The main findings from our results are that IDO1 positivity was unevenly distributed among TNBC subtypes and that IDO1(+) tumors had more active TIL responses than did IDO1(-) tumors. IDO1 positivity was observed in 37.0% of TNBCs and was significantly more prevalent in the BL type than in LAR and CL types. The tight correlation between IDO1 positivity, the BL phenotype, and increased TIL density can be explained in terms of tumor immunogenicity. TIL density is a crucial surrogate reflecting immune responsiveness to tumor peptide. TNBC is more densely infiltrated with lymphocytes than other subtypes [23], which may be partly explained by its high genetic instability and mutational load [24, 25]. Aberrant proteins, termed neoantigens, encoded by mutated genes are more likely recognized by T cells as foreign than are non-mutant proteins and may provoke a more brisk lymphocytic reaction [26]. In this study, we further classified TNBCs into more detailed subtypes (LAR, CL, BL, and mixed types) based on surrogate IHC markers. We found that 73.5% of TNBCs had the BL phenotype, which showed the well-known clinicopathologic characteristics of BL carcinoma, including younger age, high histologic grade, dense lymphocytic infiltration, high Ki-67 proliferation index, and an aberrant p53 staining pattern [27]. BL cancer is strongly associated with BRCA1 dysfunction. Most breast cancers arising in patients with the BRCA1 germline mutation are of the BL type [28]. Additionally, despite the lack of BRCA1 mutation, sporadic BL carcinomas show BRCA1 pathway dysfunction and are phenotypically similar to BRCA1-mutated tumors [29]. Because BRCA1 is involved in DNA mismatch repair through interaction with the mismatch repair proteins MLH1, MSH2, and MSH6 [30], BL-type TNBCs can be considered more mismatch repair-deficient tumors than other types. Dense lymphocytic infiltration in mismatch repair-deficient tumors is a well-known phenomenon shown by colon cancer studies [31, 32]. Thus, the high TIL density of BL-type TNBCs may be partially explained by the mismatch repair deficiency of these tumors.

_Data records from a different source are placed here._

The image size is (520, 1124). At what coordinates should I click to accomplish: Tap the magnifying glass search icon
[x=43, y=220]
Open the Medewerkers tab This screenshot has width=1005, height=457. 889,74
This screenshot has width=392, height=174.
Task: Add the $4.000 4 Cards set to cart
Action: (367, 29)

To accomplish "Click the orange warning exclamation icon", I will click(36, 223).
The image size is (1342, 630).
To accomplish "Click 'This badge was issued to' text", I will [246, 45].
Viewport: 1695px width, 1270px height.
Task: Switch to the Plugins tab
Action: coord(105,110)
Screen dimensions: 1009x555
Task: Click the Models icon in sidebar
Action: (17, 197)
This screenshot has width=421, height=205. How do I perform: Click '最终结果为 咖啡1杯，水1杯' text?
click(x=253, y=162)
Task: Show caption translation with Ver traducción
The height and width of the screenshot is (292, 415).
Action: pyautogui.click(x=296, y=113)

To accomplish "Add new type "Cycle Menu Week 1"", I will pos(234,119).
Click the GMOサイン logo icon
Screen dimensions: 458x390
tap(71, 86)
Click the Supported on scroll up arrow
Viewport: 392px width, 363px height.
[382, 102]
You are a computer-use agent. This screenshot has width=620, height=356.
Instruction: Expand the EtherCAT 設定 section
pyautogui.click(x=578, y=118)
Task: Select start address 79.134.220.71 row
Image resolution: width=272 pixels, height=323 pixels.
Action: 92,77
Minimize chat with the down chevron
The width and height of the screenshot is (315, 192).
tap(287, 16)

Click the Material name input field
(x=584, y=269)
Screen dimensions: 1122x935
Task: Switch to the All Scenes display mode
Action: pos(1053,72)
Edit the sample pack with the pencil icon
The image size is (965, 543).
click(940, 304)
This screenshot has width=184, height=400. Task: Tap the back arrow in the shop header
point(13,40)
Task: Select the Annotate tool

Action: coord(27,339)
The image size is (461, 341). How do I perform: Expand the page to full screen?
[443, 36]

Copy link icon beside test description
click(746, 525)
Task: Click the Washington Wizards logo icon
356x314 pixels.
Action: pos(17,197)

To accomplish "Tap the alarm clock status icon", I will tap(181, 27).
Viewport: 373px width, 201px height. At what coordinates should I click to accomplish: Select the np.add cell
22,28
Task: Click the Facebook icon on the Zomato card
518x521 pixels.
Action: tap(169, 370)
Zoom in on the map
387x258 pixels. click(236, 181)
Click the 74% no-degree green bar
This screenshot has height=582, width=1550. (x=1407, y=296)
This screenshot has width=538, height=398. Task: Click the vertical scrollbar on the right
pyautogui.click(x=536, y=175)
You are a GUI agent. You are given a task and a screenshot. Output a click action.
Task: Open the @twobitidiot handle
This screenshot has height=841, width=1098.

Burstein et al. [33] proposed four novel TNBC subtypes: the luminal androgen receptor, mesenchymal, BL immunosuppressed, and BL immune-activated types. IDO1 is one of the most highly expressed genes in the BL immune-activated type. In accordance with this result, we found that IDO1 is preferentially expressed in TNBCs with the BL phenotype and a high TIL density. Given that IDO1 is an immunosuppressive enzyme, the positive correlation between IDO1 and active immune reaction seems somewhat paradoxical. However, a recent study showed that microsatellite-instable colon cancers, characterized by defects in mismatch repair and rapid lymphocytic infiltration, showed overexpression of five immune checkpoint proteins: IDO1, CTLA-4, PD-1, PD-L1, and LAG3. This result indicates that the active immune microenvironment is extinguished by immune inhibitory signals as a mechanism to resist tumor elimination [34]. Additionally, a mechanistic study using melanoma proved that IDO1 expression was upregulated by the infiltration of CD8+ T cells [35]. Therefore, IDO1 expression in BL cancer cells can be considered to represent immune-intrinsic negative feedback following the recruitment of activated T cells to the tumor site, rather than being a property of the cancer cells themselves.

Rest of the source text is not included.